**WHAT YOU WILL DO:**
In the data, starting with the line with "Click the Canadian maple leaf flag icon" and going on through the line with "The width and height of the screenshot is (1190, 892).", swap "GUI agent" for "desktop agent" and leave everything else unchanged. Give back only those lines.
+ + + + +
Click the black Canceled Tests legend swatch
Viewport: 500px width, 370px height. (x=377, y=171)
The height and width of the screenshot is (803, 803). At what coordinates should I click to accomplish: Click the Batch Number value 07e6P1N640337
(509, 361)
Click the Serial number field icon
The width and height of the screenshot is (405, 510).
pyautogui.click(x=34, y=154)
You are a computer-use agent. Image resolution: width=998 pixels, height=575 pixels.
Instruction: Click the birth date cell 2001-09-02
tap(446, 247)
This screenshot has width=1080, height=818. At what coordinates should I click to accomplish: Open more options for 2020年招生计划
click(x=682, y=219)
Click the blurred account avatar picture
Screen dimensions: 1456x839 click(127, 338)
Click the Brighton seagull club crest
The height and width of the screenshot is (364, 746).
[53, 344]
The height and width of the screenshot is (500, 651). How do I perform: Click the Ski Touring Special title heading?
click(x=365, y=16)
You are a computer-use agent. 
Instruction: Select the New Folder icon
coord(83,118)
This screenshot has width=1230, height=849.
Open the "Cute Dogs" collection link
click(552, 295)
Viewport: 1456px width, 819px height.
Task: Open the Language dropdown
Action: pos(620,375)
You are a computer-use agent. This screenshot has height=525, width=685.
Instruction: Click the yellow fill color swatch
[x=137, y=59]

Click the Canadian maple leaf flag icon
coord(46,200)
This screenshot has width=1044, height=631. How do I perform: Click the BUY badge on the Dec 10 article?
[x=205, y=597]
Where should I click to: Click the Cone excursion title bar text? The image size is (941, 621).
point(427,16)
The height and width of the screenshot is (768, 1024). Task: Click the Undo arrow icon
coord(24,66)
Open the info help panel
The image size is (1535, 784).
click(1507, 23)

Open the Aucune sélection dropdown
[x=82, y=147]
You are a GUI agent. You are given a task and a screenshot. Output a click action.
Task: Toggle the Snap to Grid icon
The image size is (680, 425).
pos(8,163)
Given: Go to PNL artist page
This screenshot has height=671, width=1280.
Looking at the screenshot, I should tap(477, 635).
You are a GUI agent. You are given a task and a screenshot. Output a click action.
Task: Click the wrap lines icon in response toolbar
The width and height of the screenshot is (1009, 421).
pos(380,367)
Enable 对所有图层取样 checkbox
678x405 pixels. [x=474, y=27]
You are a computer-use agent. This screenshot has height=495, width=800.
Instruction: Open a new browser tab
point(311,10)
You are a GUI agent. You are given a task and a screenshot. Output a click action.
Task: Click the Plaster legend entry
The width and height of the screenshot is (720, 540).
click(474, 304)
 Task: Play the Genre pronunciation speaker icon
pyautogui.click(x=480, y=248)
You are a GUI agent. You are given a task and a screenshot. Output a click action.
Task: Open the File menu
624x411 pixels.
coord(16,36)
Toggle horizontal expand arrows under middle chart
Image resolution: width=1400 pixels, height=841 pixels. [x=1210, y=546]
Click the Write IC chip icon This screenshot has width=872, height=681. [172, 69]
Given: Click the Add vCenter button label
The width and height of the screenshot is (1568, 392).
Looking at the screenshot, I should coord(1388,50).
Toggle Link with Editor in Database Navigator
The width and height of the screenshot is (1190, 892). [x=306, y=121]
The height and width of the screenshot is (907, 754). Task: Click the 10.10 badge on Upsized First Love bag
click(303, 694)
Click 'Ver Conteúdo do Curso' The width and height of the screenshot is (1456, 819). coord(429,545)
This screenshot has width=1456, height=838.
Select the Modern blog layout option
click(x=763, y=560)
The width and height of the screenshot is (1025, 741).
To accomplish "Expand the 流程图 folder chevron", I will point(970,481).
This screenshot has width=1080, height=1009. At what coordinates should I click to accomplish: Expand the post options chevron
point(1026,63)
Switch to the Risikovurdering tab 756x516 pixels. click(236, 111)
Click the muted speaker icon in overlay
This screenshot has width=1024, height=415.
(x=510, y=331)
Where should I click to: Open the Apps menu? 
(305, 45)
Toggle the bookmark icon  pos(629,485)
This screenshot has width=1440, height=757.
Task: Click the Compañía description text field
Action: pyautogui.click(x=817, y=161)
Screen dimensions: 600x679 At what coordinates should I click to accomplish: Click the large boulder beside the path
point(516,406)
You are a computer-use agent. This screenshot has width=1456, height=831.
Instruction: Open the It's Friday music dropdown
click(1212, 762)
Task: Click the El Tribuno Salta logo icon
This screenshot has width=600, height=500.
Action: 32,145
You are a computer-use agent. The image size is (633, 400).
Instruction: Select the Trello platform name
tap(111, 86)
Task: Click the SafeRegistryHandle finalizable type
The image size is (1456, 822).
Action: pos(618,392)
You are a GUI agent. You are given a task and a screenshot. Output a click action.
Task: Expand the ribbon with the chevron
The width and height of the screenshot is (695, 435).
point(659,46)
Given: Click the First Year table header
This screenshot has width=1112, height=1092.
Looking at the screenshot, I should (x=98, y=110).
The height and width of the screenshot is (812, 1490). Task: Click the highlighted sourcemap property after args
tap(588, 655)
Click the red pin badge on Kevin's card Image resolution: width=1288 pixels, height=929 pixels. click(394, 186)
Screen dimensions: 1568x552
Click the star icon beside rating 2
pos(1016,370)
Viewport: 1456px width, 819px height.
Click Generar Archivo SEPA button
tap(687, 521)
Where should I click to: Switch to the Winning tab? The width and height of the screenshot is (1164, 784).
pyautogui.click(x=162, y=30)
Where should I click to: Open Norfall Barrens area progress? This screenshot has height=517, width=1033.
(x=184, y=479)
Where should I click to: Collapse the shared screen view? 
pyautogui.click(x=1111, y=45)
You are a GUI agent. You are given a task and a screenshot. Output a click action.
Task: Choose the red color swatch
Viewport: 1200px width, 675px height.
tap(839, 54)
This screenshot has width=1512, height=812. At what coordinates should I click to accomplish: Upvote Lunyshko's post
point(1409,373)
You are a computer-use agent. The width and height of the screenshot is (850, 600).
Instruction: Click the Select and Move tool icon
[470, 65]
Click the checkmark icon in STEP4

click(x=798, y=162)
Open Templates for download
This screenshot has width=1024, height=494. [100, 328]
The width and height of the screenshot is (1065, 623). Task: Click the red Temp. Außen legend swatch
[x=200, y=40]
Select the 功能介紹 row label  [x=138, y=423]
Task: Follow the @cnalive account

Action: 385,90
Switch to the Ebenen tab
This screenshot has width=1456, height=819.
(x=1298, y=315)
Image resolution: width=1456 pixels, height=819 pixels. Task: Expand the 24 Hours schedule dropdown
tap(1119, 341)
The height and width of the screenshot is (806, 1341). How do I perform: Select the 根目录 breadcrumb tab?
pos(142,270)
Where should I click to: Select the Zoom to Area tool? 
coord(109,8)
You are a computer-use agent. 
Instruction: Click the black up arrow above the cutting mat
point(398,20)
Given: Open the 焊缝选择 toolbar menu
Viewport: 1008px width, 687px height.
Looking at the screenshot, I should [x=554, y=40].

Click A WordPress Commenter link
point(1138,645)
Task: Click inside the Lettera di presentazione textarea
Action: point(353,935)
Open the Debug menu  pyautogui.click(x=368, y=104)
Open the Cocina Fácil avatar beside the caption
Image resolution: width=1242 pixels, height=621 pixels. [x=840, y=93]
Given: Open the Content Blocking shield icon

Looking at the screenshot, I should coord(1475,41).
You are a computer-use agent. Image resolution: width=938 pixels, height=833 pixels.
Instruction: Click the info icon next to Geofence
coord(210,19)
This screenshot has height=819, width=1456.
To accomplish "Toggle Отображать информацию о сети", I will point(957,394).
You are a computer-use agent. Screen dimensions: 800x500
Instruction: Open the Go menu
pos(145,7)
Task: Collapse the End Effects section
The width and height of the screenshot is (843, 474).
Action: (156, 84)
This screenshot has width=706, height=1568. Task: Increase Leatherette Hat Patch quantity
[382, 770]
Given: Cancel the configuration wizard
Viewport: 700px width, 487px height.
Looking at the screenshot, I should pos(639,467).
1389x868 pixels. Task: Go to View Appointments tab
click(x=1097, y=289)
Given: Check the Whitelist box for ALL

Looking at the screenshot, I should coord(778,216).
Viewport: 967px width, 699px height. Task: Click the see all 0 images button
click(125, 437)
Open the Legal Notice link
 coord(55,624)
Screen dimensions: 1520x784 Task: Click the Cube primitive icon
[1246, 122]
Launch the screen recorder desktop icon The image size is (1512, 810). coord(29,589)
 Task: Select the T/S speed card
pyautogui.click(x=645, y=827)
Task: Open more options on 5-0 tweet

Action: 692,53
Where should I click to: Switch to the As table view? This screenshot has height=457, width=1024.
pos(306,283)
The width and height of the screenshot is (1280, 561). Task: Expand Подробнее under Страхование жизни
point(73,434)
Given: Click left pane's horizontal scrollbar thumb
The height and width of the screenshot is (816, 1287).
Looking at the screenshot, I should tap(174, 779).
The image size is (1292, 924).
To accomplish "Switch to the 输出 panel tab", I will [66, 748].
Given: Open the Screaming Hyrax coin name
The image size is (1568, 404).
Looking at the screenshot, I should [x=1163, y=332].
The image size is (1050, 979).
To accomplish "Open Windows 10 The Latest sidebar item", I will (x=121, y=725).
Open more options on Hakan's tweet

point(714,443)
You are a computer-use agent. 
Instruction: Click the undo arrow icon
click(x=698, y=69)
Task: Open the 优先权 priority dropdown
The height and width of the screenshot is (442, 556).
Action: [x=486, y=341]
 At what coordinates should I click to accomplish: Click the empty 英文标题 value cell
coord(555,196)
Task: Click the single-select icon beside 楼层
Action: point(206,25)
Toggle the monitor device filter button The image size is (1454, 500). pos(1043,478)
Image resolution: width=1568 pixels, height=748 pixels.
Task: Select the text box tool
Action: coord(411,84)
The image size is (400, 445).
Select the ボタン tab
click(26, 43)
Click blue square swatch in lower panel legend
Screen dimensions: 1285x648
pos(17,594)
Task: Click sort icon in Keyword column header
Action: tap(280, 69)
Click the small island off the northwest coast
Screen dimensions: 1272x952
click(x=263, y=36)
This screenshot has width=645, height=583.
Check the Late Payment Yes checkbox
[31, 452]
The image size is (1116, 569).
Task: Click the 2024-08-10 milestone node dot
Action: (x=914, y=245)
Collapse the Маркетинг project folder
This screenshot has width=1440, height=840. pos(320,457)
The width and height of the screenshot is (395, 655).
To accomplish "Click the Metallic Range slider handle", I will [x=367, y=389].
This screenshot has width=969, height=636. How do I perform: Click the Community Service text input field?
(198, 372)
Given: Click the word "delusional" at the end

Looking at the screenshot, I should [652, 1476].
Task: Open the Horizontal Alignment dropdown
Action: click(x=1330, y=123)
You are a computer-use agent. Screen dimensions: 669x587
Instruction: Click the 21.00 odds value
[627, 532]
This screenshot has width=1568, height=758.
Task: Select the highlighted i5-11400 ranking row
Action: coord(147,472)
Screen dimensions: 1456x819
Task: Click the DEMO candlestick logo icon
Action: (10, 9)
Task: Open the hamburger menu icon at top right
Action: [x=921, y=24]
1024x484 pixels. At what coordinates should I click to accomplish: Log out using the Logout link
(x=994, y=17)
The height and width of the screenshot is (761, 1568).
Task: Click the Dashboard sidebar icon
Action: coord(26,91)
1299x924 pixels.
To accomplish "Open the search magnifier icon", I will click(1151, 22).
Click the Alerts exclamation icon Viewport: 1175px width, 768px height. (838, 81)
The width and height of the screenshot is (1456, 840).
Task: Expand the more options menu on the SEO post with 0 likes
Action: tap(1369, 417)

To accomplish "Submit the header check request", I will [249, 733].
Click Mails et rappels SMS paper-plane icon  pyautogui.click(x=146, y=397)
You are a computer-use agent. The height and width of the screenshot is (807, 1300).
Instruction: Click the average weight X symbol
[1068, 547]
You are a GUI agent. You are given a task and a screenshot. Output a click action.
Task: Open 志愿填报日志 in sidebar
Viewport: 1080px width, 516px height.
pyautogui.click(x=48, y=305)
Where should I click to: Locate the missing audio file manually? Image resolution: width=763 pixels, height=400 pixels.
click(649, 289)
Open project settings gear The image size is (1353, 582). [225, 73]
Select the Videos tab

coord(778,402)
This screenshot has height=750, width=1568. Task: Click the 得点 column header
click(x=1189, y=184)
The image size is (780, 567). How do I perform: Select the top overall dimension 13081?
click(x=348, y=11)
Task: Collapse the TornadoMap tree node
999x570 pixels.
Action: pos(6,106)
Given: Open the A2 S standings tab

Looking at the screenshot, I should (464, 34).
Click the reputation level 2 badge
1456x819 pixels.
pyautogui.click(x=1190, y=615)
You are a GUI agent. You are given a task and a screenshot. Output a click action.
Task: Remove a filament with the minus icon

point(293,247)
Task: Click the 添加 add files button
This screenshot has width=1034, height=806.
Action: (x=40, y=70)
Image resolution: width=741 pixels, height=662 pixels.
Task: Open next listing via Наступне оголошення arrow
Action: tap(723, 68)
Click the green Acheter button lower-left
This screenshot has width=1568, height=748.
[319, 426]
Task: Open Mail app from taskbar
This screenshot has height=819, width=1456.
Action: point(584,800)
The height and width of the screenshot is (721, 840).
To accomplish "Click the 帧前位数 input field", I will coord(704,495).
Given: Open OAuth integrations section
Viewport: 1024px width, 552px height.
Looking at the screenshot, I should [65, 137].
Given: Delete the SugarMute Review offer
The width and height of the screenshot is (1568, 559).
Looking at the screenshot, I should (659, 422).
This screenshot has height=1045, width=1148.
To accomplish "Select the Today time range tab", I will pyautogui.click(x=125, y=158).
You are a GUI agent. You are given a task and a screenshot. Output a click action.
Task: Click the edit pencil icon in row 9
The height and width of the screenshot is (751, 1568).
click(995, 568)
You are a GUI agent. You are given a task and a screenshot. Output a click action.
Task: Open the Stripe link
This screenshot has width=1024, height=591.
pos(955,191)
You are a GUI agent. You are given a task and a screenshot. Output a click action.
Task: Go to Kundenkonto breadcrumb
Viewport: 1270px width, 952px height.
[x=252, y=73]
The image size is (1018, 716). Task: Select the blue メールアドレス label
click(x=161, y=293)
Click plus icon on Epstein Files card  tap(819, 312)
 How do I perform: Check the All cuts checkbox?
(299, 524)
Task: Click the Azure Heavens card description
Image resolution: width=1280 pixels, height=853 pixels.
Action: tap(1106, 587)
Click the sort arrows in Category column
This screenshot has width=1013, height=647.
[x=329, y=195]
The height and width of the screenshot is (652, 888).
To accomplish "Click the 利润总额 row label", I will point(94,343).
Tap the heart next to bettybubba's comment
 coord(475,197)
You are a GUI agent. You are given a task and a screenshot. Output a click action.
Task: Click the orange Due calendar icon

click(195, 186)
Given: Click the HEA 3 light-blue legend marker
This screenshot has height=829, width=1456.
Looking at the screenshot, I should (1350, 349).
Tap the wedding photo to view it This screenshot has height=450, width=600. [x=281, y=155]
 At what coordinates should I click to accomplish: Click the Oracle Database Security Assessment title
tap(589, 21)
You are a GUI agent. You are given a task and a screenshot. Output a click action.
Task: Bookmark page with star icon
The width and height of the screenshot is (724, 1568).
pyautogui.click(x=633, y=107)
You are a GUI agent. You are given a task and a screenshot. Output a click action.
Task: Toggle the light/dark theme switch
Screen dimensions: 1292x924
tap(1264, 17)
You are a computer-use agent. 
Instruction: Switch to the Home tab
+ + + + +
**THE SOLUTION:**
Click the Canadian maple leaf flag icon
coord(46,200)
This screenshot has width=1044, height=631. How do I perform: Click the BUY badge on the Dec 10 article?
[x=205, y=597]
Where should I click to: Click the Cone excursion title bar text? The image size is (941, 621).
point(427,16)
The height and width of the screenshot is (768, 1024). Task: Click the Undo arrow icon
coord(24,66)
Open the info help panel
The image size is (1535, 784).
click(1507, 23)

Open the Aucune sélection dropdown
[x=82, y=147]
You are a desktop agent. You are given a task and a screenshot. Output a click action.
Task: Toggle the Snap to Grid icon
The image size is (680, 425).
pos(8,163)
Given: Go to PNL artist page
This screenshot has height=671, width=1280.
Looking at the screenshot, I should tap(477, 635).
You are a desktop agent. You are given a task and a screenshot. Output a click action.
Task: Click the wrap lines icon in response toolbar
The width and height of the screenshot is (1009, 421).
pos(380,367)
Enable 对所有图层取样 checkbox
678x405 pixels. [x=474, y=27]
You are a computer-use agent. This screenshot has height=495, width=800.
Instruction: Open a new browser tab
point(311,10)
You are a desktop agent. You are given a task and a screenshot. Output a click action.
Task: Click the Plaster legend entry
The width and height of the screenshot is (720, 540).
click(474, 304)
 Task: Play the Genre pronunciation speaker icon
pyautogui.click(x=480, y=248)
You are a desktop agent. You are given a task and a screenshot. Output a click action.
Task: Open the File menu
624x411 pixels.
coord(16,36)
Toggle horizontal expand arrows under middle chart
Image resolution: width=1400 pixels, height=841 pixels. [x=1210, y=546]
Click the Write IC chip icon This screenshot has width=872, height=681. [172, 69]
Given: Click the Add vCenter button label
The width and height of the screenshot is (1568, 392).
Looking at the screenshot, I should coord(1388,50).
Toggle Link with Editor in Database Navigator
The width and height of the screenshot is (1190, 892). [x=306, y=121]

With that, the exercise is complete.